§ ASSIGNMENT:
A single number is the expected answer: the count of lines in the records below that contain "Syndrome".

————————

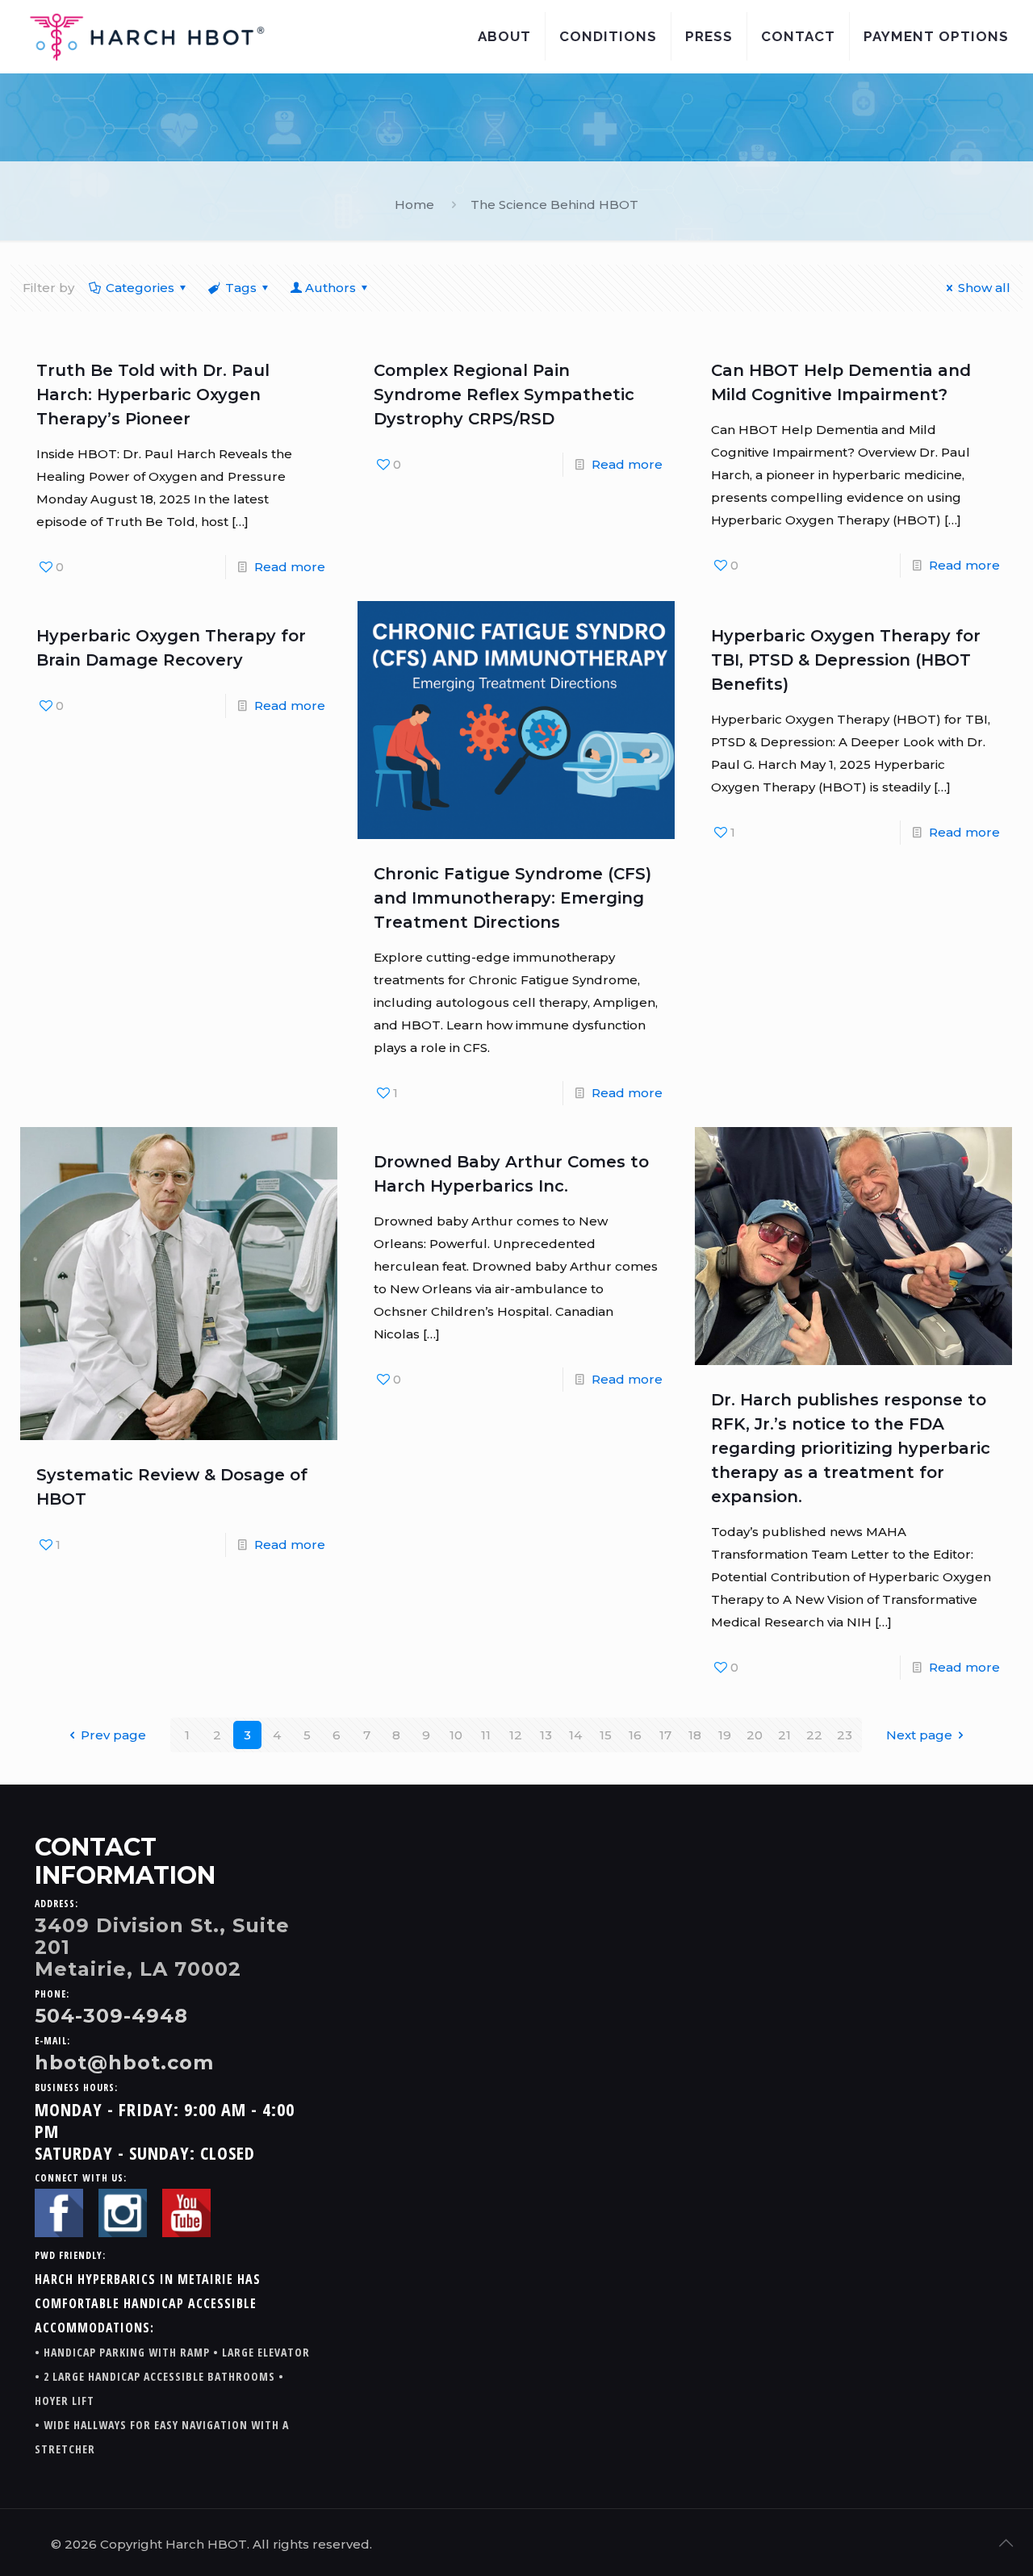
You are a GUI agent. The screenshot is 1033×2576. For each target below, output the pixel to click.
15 (606, 1735)
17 (665, 1735)
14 (575, 1735)
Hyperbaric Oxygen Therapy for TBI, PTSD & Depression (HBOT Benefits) (846, 660)
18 (694, 1735)
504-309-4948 (111, 2015)
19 (724, 1735)
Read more (289, 566)
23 (844, 1735)
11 (486, 1735)
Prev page (113, 1735)
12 (515, 1735)
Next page (919, 1735)
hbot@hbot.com (124, 2062)
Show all (984, 287)
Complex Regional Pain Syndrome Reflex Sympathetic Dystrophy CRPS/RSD (504, 394)
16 (635, 1735)
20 (755, 1735)
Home (414, 204)
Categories (140, 287)
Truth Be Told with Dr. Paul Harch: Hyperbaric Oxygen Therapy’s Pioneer (153, 394)
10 (456, 1735)
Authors (330, 287)
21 (784, 1735)
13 (546, 1735)
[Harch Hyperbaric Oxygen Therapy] (147, 36)
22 (814, 1735)
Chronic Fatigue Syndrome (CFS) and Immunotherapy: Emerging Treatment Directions (512, 898)
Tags (241, 287)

————————

§ WORKED SOLUTION:
2